The sense of community means that health care providers are unusually eager to cooperate with each other. Marlene Miller is a program director of the Center for Rural Health, which facilitates network-building among small rural hospitals. The facilities share resources from quality improvement staff to health information technology and use their collective size to negotiate reduced rates from varying consultants.
Necessity is also the mother of cooperation. “In North Dakota, our health care facilities are not so rich that they can afford to pursue new initiatives without thinking first of knocking on the door of a neighbor and asking for help,” said Dr. Wakefield.
With a limited and small patient population and fixed overhead, the rural hospitals are very interested in ways to share costs and increase profitability. “We heard examples of directors of nursing or quality improvement coordinators spending half a day trying to figure out if a new regulation applies to them and then learning that it didn't and thinking, ‘Couldn't somebody have helped with that?’” said Ms. Miller.
Old-fashioned general internists
The state's outpatient care systems are typically also low on money and staff, which inspires more cooperation. “The small towns are dying, but the people living there don't want to see their towns disappear, so they're willing to work with the larger clinics to keep some presence,” said Dr. Brosseau.
These circumstances also make for challenging and unusual—if not high-paying—work for general internists. Dr. Houle and her 11 colleagues at the West River Health Center see patients over a 25,000-square-mile area. “On the downside, there's a lot of windshield time, and that's not time that generates income,” she said. Still, remote areas are often “places where general internal medicine isn't only necessary but thriving, and internists can do a lot of what they're trained to do during residency, instead of having to shuffle it off [to specialists],” she said.
While travel can be isolating, many physicians are brought together by a common need for up-to-date, expensive technology.
“A lot of the young physicians coming out really do not want to be in solo practice,” said Rhonda L. Ketterling, FACP, chief medical officer for MeritCare Health Systems in Fargo. “It is the group practice hub-and-spoke model that seems to work well in North Dakota.”
The centralization of North Dakota health care is not entirely organic, however. On the payer side, Blue Cross Blue Shield of North Dakota (BCBS) insures about 90% of the groups in the state. The state also has a few large multispecialty practices that provide a substantial portion of the care, and in some communities are the only provider.
Market consolidation drives innovation, the North Dakotans said. The Commonwealth Fund report's authors were particularly impressed by a successful BCBS pilot of chronic disease management and medical homes.

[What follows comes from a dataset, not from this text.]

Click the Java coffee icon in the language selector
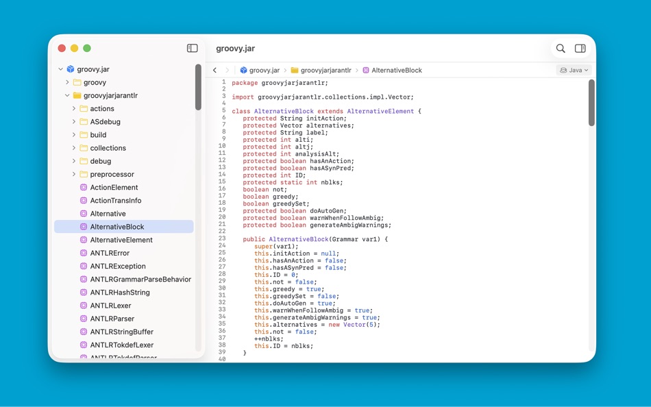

Under the pilot, primary care physicians referred diabetes patients to an in-house disease management nurse for help managing their condition. The intervention resulted in greater use of recommended tests, decreased hospital visits and lower costs.

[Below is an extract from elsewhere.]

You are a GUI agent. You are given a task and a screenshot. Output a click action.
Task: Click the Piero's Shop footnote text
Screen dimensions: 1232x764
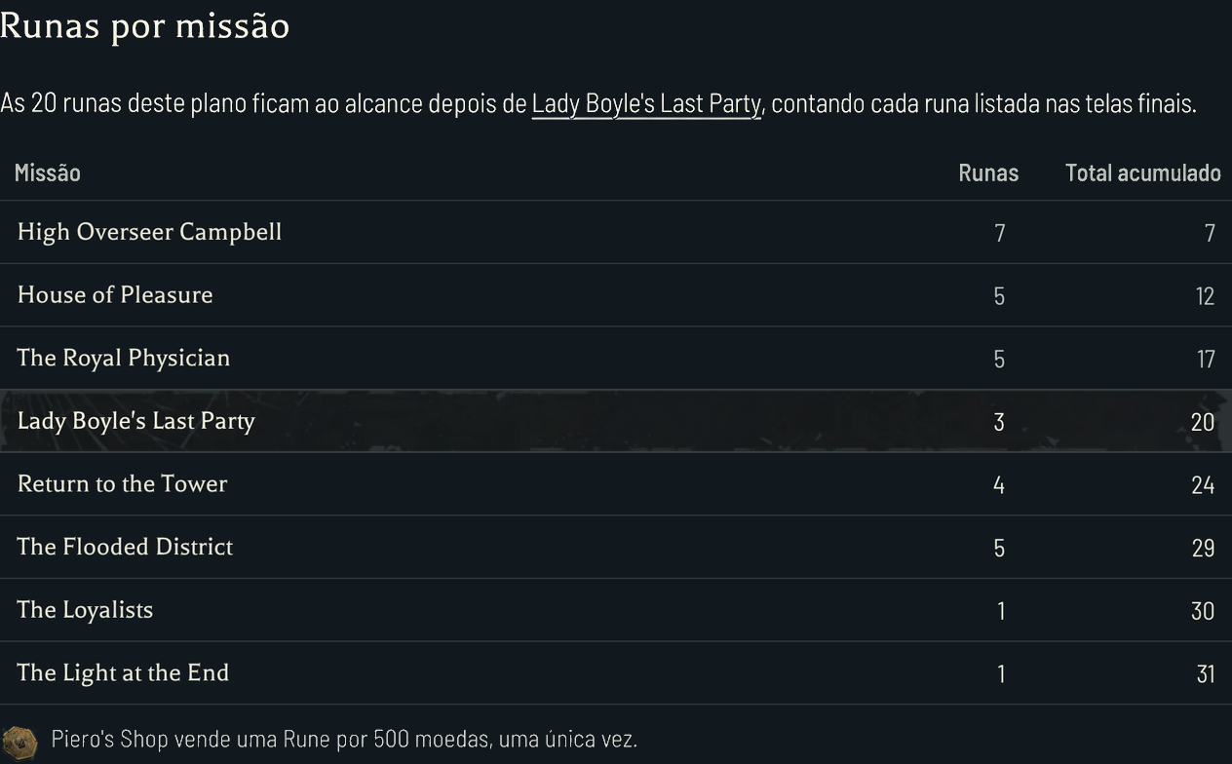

Jon R. Rice, MD, BCBS's managed care director, said, “Because of the stability of our population, both patients and providers, and the substantial coverage by one paying entity, there's an opportunity to gather a lot of information and to provide some experimentation,” he said.
Whatever the problem, North Dakotans have a way of coming together to find solutions. “They have a really keen sense of their mission and their obligation to make sure their neighbors have the best possible care,” said Douglas McCarthy, senior research advisor to the Commonwealth Fund. “They're all in the boat together and they all have to pull together.”